=== PROVIDED DATA ===
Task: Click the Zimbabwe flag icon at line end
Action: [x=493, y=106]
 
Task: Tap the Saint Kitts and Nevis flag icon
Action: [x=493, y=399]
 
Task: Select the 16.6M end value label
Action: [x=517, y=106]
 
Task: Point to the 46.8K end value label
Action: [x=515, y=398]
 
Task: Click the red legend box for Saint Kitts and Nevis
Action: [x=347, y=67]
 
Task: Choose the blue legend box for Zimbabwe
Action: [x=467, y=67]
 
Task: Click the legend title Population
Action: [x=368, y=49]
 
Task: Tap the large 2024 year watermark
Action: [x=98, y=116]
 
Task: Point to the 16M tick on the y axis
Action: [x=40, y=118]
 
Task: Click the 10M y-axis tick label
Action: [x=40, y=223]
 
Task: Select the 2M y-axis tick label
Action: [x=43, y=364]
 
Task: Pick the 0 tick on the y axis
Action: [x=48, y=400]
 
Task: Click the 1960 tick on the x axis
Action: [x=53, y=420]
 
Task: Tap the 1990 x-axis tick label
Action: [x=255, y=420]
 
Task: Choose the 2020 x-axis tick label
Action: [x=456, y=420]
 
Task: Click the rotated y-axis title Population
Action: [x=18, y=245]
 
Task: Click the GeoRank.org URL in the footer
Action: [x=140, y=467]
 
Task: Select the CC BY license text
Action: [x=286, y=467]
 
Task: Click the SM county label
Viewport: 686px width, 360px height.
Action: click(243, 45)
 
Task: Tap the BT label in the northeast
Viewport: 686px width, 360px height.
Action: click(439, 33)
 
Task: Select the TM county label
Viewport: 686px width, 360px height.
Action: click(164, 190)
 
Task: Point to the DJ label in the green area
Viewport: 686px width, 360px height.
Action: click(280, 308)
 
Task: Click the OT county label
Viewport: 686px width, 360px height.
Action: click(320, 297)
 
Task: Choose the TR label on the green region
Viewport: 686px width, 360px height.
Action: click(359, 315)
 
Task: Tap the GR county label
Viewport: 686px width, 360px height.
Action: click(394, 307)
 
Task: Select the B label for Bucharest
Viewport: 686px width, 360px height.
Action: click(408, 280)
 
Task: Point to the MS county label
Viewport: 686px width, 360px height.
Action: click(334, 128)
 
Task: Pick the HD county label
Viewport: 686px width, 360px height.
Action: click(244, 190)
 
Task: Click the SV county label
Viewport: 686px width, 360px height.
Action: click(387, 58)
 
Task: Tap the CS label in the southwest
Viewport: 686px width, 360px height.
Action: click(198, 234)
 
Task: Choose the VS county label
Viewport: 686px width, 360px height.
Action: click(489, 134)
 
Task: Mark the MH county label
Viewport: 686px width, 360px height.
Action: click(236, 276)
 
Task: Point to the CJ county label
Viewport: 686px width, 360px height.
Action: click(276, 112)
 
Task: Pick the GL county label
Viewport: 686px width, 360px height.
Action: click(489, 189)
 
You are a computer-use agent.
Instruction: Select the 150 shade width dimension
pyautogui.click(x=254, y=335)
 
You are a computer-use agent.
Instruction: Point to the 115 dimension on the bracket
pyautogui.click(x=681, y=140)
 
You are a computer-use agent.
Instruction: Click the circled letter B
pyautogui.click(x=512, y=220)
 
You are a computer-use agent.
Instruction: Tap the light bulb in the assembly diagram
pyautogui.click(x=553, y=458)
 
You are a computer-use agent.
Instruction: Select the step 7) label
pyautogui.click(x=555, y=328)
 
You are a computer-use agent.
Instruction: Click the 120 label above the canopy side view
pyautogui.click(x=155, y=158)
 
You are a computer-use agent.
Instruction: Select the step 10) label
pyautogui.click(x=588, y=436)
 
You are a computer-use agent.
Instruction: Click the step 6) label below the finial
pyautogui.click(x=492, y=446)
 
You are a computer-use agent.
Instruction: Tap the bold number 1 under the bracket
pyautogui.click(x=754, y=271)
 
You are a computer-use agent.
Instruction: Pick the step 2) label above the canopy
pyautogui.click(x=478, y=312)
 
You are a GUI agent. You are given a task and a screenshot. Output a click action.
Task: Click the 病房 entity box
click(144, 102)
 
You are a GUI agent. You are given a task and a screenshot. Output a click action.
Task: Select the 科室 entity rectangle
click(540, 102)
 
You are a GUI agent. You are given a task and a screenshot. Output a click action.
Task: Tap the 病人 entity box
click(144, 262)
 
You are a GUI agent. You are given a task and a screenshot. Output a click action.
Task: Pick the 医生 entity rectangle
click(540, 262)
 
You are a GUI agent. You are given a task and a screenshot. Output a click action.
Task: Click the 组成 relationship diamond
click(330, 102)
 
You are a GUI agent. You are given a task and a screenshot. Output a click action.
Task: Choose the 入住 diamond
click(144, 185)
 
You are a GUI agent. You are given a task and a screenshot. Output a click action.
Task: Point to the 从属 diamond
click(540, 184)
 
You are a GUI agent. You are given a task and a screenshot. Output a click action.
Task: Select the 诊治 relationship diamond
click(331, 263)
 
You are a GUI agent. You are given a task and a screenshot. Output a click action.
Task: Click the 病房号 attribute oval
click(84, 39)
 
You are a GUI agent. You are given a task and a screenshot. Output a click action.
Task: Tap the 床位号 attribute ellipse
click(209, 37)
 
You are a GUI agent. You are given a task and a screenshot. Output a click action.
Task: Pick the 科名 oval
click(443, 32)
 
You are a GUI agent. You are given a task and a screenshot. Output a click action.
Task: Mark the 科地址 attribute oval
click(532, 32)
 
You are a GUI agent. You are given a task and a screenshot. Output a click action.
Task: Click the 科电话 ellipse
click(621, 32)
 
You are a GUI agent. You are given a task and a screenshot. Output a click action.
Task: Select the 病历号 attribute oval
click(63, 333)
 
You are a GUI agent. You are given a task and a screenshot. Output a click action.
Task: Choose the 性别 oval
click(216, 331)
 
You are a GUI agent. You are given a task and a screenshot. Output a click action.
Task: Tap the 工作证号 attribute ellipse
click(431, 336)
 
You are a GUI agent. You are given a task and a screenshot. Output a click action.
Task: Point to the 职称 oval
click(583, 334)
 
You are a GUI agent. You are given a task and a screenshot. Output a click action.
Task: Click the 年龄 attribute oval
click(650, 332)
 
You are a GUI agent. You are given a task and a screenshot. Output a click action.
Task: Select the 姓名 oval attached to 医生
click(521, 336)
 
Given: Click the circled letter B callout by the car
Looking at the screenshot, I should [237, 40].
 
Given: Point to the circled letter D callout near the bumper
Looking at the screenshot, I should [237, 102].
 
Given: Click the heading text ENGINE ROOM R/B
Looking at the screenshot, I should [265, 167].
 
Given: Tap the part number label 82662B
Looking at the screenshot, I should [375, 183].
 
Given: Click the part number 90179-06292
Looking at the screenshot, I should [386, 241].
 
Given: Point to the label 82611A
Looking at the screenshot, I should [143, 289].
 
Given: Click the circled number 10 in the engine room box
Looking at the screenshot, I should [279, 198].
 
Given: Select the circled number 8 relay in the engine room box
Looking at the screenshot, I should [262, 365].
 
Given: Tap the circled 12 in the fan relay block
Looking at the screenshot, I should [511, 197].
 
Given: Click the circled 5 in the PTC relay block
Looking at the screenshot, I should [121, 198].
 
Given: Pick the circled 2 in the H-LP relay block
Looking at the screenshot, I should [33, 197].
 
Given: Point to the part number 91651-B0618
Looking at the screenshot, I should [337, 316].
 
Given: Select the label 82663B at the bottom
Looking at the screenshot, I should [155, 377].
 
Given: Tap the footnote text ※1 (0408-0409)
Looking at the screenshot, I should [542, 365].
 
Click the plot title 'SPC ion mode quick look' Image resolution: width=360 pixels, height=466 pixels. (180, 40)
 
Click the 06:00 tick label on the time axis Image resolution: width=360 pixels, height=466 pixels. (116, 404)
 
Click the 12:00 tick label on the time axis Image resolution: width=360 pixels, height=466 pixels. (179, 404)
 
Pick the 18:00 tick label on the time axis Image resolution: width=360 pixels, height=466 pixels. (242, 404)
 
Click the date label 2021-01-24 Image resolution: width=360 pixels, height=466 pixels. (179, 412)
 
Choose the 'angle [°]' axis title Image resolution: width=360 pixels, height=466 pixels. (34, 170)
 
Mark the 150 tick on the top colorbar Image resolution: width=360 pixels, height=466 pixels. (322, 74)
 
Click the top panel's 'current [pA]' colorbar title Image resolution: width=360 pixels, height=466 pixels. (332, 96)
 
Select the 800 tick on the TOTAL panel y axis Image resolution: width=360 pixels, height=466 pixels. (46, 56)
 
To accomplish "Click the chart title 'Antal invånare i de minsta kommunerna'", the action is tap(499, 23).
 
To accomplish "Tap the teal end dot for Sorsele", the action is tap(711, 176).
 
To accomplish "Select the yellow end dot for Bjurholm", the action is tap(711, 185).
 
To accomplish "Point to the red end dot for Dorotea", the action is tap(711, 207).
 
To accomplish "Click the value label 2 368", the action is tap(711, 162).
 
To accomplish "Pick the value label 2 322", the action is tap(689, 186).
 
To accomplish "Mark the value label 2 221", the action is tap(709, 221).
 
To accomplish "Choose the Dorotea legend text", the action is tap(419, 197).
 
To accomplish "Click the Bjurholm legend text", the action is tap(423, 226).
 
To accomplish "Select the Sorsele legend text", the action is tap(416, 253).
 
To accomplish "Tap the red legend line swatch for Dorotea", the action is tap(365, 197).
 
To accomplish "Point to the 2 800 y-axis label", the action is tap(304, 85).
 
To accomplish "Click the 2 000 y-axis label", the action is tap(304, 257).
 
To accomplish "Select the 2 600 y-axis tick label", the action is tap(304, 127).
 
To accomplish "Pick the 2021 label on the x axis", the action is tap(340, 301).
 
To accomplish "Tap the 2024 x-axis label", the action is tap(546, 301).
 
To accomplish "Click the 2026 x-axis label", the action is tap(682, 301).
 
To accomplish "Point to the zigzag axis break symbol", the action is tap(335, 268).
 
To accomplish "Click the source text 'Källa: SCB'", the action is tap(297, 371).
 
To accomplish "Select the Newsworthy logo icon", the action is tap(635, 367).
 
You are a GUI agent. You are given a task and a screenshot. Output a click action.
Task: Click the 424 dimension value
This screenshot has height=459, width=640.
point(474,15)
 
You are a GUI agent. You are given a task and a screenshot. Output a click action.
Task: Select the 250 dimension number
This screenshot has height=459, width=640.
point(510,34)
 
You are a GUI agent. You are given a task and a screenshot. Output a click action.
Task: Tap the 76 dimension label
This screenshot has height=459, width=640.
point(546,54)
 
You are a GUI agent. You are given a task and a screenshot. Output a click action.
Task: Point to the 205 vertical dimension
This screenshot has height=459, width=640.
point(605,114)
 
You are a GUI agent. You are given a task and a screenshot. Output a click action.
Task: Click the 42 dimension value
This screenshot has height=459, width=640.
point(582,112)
===
## WORK REQUIRED:
Swap "legend" for "key" in everything from the start of the entries down to the line containing "Action: [x=98, y=116]". Give back only those lines, with nothing else changed.

## TASK RESPONSE:
Task: Click the Zimbabwe flag icon at line end
Action: [x=493, y=106]
 
Task: Tap the Saint Kitts and Nevis flag icon
Action: [x=493, y=399]
 
Task: Select the 16.6M end value label
Action: [x=517, y=106]
 
Task: Point to the 46.8K end value label
Action: [x=515, y=398]
 
Task: Click the red key box for Saint Kitts and Nevis
Action: [x=347, y=67]
 
Task: Choose the blue key box for Zimbabwe
Action: [x=467, y=67]
 
Task: Click the key title Population
Action: [x=368, y=49]
 
Task: Tap the large 2024 year watermark
Action: [x=98, y=116]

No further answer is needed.